_Task to carry out:_ Reproduce the passage on penetration-test reconnaissance in full, without any changes.

Opening Framing: Intelligence Drives Success
Every successful penetration test begins with reconnaissance. Before touching a single system, skilled testers gather extensive information about their target—technology stack, employees, network ranges, business relationships, and potential attack vectors.
This intelligence shapes everything that follows. Knowing an organization uses specific technology helps you find relevant vulnerabilities. Discovering employee names enables targeted phishing. Finding forgotten subdomains reveals attack surface.
This week covers passive and active reconnaissance, OSINT (Open Source Intelligence) techniques, and how to systematically gather information while staying within scope.
Key insight: Time invested in reconnaissance multiplies the effectiveness of every subsequent phase. Rushing to exploitation means missing opportunities.
1) Passive vs. Active Reconnaissance
Understanding the distinction is critical:
Passive Reconnaissance:
Definition:
- Gathering information without directly interacting
with target systems
- Target cannot detect your activities
- Uses public information sources
Examples:
- Search engine queries
- WHOIS lookups
- DNS records (public)
- Social media research
- Job postings
- Public documents
- Archive.org
Advantages:
- Undetectable
- Legal (public information)

_Source data:_
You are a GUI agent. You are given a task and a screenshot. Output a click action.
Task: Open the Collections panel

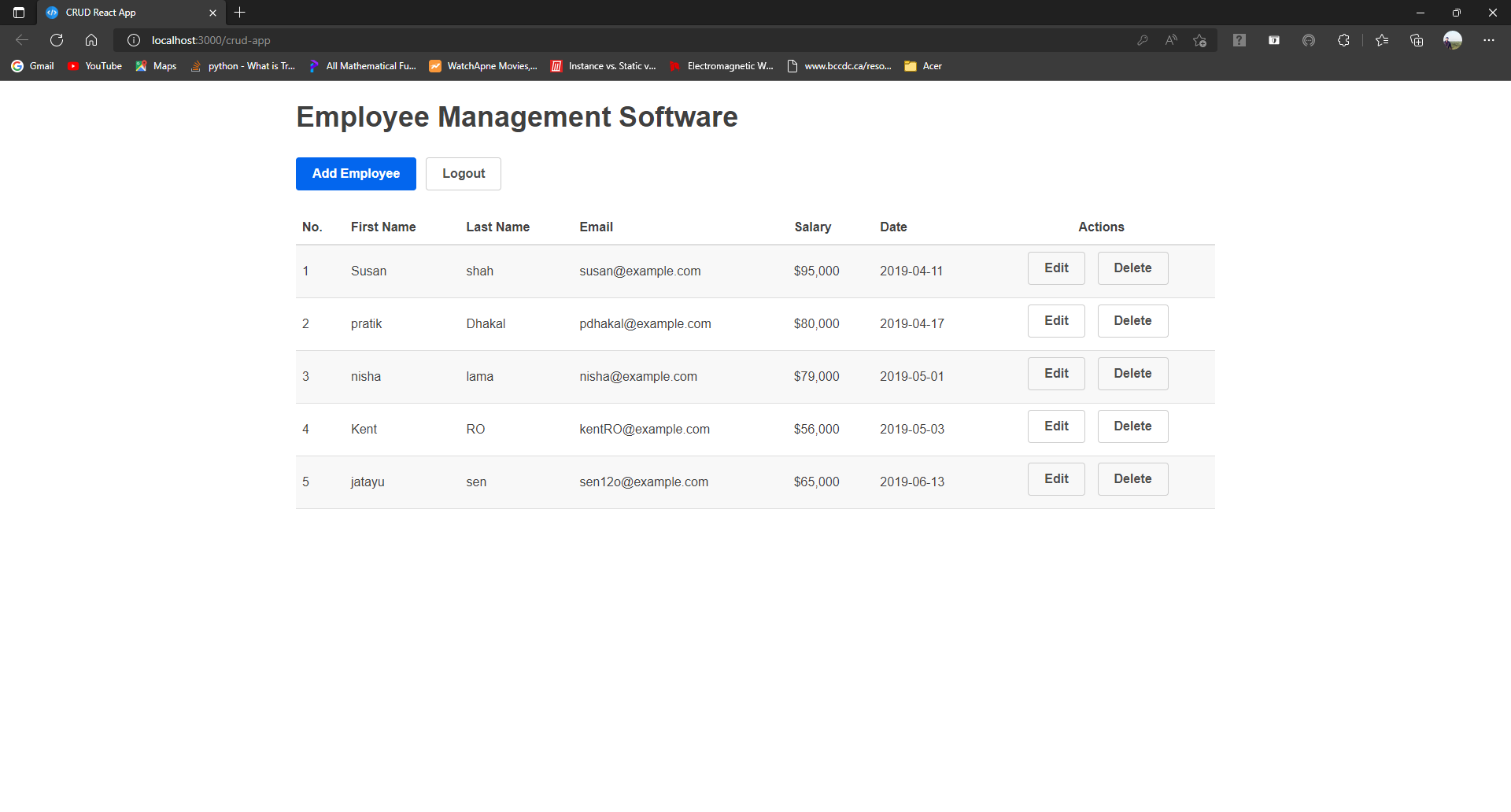tap(1417, 40)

_Solution:_
Opening Framing: Intelligence Drives Success
Every successful penetration test begins with reconnaissance. Before touching a single system, skilled testers gather extensive information about their target—technology stack, employees, network ranges, business relationships, and potential attack vectors.
This intelligence shapes everything that follows. Knowing an organization uses specific technology helps you find relevant vulnerabilities. Discovering employee names enables targeted phishing. Finding forgotten subdomains reveals attack surface.
This week covers passive and active reconnaissance, OSINT (Open Source Intelligence) techniques, and how to systematically gather information while staying within scope.
Key insight: Time invested in reconnaissance multiplies the effectiveness of every subsequent phase. Rushing to exploitation means missing opportunities.
1) Passive vs. Active Reconnaissance
Understanding the distinction is critical:
Passive Reconnaissance:
Definition:
- Gathering information without directly interacting
with target systems
- Target cannot detect your activities
- Uses public information sources
Examples:
- Search engine queries
- WHOIS lookups
- DNS records (public)
- Social media research
- Job postings
- Public documents
- Archive.org
Advantages:
- Undetectable
- Legal (public information)